Problem to work on:
Rewrite everything from the start of the records down to the line containing "pyautogui.click(x=459, y=154)", substituting "desktop agent" for "GUI agent" and leaving the rest untouched.

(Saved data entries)
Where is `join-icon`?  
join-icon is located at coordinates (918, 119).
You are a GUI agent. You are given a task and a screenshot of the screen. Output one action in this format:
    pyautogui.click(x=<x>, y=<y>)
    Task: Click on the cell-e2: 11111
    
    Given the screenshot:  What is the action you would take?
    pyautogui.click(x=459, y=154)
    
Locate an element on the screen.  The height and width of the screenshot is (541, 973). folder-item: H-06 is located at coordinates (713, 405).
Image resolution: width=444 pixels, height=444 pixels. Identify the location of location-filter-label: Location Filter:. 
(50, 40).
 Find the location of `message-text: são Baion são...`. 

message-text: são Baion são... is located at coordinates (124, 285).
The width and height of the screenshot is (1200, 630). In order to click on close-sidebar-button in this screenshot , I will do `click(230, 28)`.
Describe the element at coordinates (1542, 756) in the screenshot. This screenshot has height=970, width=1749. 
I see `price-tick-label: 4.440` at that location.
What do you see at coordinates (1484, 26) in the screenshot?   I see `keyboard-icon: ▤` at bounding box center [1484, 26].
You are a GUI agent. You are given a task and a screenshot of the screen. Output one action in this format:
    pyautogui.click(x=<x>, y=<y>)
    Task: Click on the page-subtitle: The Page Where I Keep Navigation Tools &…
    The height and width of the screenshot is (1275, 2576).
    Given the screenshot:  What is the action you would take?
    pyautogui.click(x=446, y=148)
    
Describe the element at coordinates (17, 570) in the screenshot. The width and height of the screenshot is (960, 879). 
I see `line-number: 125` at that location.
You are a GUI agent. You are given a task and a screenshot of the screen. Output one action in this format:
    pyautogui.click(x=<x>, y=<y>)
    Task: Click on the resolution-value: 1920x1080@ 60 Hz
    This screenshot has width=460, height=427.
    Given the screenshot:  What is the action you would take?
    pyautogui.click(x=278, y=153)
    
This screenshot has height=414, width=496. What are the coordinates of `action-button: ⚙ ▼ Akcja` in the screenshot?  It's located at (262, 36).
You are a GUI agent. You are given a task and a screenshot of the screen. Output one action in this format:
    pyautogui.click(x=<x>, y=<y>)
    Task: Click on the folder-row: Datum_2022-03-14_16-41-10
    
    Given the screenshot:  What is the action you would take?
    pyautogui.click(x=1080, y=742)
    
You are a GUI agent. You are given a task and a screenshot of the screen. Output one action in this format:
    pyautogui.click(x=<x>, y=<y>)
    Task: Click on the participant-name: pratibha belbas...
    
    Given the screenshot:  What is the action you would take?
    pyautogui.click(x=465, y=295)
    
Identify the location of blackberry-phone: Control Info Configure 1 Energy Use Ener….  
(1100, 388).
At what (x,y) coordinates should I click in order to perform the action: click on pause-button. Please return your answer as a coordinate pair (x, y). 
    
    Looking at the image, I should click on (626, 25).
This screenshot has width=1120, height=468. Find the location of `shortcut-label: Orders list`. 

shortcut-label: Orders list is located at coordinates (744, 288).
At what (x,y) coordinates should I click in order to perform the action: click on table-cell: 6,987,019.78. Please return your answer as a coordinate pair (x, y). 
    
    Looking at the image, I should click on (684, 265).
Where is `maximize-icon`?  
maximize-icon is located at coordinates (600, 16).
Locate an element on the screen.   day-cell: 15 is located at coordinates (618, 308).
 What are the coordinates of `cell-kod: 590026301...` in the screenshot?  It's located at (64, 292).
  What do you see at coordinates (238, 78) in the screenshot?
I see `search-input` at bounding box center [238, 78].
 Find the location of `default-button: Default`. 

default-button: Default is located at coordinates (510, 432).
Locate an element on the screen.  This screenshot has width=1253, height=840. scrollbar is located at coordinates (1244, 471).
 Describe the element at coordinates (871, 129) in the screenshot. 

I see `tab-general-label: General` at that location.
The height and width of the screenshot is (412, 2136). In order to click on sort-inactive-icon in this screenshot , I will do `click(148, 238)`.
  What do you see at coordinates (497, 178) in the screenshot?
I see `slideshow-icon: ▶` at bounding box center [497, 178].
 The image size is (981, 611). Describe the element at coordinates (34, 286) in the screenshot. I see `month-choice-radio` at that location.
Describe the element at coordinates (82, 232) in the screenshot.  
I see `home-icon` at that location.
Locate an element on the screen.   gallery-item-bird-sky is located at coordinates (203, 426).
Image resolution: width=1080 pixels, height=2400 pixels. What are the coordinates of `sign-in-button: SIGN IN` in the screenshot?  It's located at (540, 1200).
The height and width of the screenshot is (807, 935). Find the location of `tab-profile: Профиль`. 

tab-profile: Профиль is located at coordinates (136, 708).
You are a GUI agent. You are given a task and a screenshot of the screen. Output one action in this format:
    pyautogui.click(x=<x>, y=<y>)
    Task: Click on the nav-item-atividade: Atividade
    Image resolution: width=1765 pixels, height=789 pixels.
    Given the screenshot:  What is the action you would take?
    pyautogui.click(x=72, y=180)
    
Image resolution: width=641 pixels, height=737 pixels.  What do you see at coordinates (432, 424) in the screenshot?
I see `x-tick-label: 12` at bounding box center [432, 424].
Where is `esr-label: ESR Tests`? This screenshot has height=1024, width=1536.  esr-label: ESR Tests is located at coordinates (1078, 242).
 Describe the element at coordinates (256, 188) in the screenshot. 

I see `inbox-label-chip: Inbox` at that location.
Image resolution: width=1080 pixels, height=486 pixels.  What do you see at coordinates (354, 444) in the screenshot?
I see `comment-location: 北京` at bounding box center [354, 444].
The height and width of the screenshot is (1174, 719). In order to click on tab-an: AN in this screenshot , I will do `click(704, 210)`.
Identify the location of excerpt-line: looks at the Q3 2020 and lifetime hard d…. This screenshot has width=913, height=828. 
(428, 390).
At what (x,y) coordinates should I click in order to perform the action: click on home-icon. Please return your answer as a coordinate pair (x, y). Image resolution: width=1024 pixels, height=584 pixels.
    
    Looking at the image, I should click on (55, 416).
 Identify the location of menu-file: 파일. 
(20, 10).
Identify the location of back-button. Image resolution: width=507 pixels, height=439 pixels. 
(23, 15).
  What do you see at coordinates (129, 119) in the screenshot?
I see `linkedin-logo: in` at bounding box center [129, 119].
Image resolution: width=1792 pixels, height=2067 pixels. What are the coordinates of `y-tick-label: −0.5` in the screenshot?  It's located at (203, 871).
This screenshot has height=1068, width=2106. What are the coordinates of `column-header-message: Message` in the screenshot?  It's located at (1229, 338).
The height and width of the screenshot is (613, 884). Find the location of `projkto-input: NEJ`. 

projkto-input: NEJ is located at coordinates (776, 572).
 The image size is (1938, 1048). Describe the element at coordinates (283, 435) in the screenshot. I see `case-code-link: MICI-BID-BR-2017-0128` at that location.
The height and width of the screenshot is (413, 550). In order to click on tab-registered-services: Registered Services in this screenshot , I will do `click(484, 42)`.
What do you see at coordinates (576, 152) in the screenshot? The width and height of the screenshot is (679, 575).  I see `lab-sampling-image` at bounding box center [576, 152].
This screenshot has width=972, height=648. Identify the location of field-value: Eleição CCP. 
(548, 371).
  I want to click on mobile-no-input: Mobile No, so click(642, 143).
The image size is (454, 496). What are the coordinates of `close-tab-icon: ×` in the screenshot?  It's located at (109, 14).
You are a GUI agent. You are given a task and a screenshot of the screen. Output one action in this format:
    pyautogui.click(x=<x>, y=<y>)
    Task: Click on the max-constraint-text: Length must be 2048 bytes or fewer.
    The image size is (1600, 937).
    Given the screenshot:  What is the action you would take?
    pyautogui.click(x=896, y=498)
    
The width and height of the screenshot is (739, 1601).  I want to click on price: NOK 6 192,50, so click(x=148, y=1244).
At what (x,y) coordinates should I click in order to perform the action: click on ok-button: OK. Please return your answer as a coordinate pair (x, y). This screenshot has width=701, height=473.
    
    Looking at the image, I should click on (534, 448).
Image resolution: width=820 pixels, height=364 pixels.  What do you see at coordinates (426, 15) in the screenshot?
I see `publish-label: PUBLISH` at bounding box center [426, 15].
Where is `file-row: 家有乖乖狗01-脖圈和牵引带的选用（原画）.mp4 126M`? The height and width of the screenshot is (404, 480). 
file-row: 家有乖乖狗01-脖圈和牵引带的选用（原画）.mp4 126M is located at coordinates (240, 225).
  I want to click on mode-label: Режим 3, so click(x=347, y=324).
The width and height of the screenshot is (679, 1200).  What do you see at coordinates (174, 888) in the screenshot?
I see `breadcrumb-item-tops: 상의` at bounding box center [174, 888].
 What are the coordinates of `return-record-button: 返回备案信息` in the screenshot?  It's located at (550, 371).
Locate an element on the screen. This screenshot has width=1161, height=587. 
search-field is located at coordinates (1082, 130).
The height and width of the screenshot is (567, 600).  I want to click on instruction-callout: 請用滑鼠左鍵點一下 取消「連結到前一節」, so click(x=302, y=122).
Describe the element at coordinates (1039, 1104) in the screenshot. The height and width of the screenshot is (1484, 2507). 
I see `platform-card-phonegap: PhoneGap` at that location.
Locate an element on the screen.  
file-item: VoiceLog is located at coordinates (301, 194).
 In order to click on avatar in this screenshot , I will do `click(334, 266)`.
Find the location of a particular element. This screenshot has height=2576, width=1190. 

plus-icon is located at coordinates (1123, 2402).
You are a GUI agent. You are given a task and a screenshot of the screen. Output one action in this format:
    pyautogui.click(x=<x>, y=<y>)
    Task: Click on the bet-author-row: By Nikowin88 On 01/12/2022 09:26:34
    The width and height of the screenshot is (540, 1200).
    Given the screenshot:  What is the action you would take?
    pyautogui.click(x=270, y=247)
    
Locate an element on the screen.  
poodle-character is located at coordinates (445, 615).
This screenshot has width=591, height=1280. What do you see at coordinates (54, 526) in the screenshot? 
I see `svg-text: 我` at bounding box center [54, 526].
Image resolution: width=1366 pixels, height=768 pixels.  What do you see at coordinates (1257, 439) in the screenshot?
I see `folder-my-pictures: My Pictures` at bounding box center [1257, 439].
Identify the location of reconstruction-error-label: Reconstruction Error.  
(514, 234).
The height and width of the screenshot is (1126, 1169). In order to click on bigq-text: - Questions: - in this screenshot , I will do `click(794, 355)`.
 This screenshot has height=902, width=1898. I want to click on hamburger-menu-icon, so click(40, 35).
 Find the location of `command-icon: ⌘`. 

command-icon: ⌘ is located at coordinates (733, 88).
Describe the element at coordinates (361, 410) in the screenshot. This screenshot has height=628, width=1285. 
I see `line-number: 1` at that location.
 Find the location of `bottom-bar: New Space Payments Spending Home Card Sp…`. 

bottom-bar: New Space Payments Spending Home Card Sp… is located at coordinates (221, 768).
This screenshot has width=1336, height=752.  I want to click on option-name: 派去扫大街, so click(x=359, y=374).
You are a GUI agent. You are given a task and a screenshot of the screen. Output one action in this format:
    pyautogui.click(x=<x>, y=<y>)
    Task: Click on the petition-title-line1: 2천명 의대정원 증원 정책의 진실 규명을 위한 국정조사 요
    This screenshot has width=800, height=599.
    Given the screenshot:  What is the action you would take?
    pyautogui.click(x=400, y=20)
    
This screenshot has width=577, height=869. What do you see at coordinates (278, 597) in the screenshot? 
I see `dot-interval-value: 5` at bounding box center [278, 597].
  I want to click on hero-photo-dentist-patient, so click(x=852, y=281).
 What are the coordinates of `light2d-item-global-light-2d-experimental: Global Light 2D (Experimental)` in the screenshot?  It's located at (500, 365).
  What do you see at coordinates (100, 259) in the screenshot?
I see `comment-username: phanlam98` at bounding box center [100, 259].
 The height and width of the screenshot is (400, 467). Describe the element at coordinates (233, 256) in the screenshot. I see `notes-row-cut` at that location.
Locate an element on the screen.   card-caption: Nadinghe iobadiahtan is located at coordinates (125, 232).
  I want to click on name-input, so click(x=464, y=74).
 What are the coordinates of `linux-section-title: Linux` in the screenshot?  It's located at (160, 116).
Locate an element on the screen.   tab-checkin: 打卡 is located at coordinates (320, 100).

Your response:
Where is `join-icon`?  
join-icon is located at coordinates (918, 119).
You are a desktop agent. You are given a task and a screenshot of the screen. Output one action in this format:
    pyautogui.click(x=<x>, y=<y>)
    Task: Click on the cell-e2: 11111
    
    Given the screenshot:  What is the action you would take?
    pyautogui.click(x=459, y=154)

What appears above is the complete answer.